Ahora bien, esto, en un escenario de extrema inestabilidad y volatilidad, requiere una capacidad de adaptación táctica permanente. El proyecto político debe ajustarse constantemente a las circunstancias y al devenir de los acontecimientos: “Events, my dear boy, events”, como alguna vez dijo Harold Macmillan, ex primer ministro británico. Y hay riesgos, claro.
Es cierto, que este enfoque alimenta los populismos que nacen, precisamente, como atajos a los desafíos. En donde el tacticismo devora y canibaliza las opciones estratégicas y las soluciones de fondo que responden a maneras de entender los retos del planeta y de la ciudadanía. Pero resulta cada vez más necesario un reseteo de la oferta política más conectada a las realidades múltiples de las sociedades a las que pretenden representar y gobernar. Una política como servicio público que se aleje o autorregule las ideologías por las que -durante muchos siglos- valían la pena para morir, sin importar mucho si valían la pena para vivir.
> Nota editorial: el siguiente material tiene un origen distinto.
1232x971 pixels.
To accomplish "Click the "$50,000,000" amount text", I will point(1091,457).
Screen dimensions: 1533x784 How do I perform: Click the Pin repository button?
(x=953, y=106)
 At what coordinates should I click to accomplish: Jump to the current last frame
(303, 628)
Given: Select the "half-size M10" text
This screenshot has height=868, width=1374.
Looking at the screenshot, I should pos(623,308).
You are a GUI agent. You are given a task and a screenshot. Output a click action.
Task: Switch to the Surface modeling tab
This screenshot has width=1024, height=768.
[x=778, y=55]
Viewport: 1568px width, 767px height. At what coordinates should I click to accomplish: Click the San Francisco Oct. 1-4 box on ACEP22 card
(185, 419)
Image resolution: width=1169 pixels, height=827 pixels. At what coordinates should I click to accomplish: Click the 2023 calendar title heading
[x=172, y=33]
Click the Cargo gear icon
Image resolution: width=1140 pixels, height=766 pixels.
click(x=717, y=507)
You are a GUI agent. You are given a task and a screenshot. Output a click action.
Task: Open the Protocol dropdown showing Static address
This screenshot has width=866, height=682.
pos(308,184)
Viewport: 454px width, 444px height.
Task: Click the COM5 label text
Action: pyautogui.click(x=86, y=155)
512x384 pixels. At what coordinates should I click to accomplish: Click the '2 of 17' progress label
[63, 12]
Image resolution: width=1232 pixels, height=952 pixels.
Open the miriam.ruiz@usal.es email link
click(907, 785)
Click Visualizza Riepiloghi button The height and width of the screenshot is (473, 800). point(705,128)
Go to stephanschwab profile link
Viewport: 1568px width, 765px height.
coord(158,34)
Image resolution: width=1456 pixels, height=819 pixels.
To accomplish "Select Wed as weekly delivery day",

¿Todo esto significa que la ideología ya no existe? No, en absoluto. Mario Riorda y Marcela Farré, en un libro que acaba de cumplir diez años, defienden que las ideologías siguen cumpliendo una “función mítica” y les dan unicidad a las opciones políticas. Esta identidad (esté más o menos ideologizada) es lo que puede evitar el otro gran riesgo y sesgo de esta política a demanda: la homogeneización de la oferta. Es decir, que todos se acaben pareciendo demasiado. La banalización populista sería otra deriva indeseable.
La clave, como casi siempre, sería encontrar el equilibrio justo. Ideas para cambiar el mundo, sí; pero sobre todo soluciones para la vida cotidiana y mientras, como decía Albert Camus, “practicar la felicidad para que se dulcifique el terrible sabor de la justicia”.